Public school in Texas, United States

Dr. Thomas E. Randle High School is a public high school in unincorporated Fort Bend County, Texas, United States, with a Richmond postal address. It is a part of the Lamar Consolidated Independent School District (LCISD).

Its boundary includes portions of Rosenberg and most of Pleak. It formerly served Kendleton and the unincorporated area of Powell Point.

Randle High School has multiple sports including American football, volleyball, swimming, and track.

==History==
The school is named after a former superintendent. It opened in August 2021 as the school district's sixth high school, and was formally dedicated the following month.

The school colors and mascot were chosen by a 2020 survey of area middle and high school students. The mascot chosen was the lion, and the school colors were black and silver.

It opened with grades 9 and 10, and was to expand to other grades later.

== Feeder schools ==
Lamar CISD calls this feeder system the "Silver Track." Feeder junior high and middle schools share the RHS colors and mascot.

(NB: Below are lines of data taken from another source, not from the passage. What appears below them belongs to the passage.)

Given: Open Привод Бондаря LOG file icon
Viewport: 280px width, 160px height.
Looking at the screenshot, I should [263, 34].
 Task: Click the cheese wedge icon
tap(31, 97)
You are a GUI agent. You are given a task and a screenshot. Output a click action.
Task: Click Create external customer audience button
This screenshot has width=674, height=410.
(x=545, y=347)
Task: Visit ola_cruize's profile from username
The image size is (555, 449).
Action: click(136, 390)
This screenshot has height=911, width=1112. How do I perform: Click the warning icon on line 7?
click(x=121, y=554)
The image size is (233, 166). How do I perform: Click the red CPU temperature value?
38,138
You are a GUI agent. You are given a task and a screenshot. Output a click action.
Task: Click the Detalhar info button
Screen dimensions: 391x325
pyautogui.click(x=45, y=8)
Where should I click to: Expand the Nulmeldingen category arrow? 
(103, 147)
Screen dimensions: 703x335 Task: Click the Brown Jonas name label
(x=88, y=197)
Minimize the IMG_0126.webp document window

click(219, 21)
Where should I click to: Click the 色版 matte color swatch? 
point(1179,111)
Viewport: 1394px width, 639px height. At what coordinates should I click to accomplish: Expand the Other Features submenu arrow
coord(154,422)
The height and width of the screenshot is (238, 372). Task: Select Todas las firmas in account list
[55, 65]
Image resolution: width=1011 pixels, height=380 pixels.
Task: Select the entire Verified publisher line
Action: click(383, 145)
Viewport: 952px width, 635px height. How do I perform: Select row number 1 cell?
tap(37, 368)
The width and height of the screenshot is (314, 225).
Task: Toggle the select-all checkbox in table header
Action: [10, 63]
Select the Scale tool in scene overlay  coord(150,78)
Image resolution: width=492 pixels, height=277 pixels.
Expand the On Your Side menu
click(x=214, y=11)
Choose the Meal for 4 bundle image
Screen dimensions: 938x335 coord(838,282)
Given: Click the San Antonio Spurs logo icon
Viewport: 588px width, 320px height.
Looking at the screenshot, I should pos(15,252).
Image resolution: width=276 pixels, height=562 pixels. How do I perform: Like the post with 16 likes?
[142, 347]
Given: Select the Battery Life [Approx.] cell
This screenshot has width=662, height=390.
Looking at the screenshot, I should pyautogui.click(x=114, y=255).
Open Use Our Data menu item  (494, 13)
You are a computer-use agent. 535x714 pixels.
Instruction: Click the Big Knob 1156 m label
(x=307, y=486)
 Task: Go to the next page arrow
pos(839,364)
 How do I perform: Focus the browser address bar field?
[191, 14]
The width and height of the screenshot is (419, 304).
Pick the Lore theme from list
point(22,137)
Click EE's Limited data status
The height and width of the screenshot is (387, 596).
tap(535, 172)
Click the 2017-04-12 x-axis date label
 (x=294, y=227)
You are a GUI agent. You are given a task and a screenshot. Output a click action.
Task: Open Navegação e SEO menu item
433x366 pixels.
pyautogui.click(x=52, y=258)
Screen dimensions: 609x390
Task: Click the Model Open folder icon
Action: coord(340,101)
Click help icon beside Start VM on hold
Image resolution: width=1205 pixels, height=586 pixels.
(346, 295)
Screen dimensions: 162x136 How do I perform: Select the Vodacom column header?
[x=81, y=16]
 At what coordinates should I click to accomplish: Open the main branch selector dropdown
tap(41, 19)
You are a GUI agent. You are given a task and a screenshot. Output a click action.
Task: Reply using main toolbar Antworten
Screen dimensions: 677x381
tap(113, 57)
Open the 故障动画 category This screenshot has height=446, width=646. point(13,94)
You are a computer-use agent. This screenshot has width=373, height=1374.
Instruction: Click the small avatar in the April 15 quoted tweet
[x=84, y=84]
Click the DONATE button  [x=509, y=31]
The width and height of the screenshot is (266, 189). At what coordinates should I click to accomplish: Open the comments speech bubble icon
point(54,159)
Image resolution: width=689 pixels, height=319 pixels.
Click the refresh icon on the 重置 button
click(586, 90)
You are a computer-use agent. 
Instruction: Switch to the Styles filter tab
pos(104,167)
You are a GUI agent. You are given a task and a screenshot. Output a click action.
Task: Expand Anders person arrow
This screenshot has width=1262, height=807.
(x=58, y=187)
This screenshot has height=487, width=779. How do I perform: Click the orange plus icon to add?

=== Junior high school ===

- Harry Wright Junior High School

=== Middle school ===

- James E. Steenburgen Middle School

=== Elementary schools ===

- Arredondo Elementary School
- Gray Elementary School
- Meyer Elementary School
- Thomas Elementary School

== Athletics ==
In 2024, Jon Poorman of the Houston Chronicle wrote that a "family culture" developed in the American football team; the head coach is the son of the school's namesake. That year, Poorman described the team as a "a state football championship contender". In 2024 said American football team won the Texas state championship.

In 2024 the Randle High School football team led by 4 star running back hosting over 50 offers, Landen Callis, 4 star Defensive Lineman Texas A&M commit Chase Sims, and Blake Thompson who had multiple offers at DB among others beat Iowa Colony at NRG Stadium in regionals in a 21-14 OT win, and later a 38-35 win over South Oak Cliff, winning their first state championship under Head Coach Brian Randle, whose father is school’s namesake, being the only Houston area team to win state that year with a 16-0 undefeated record.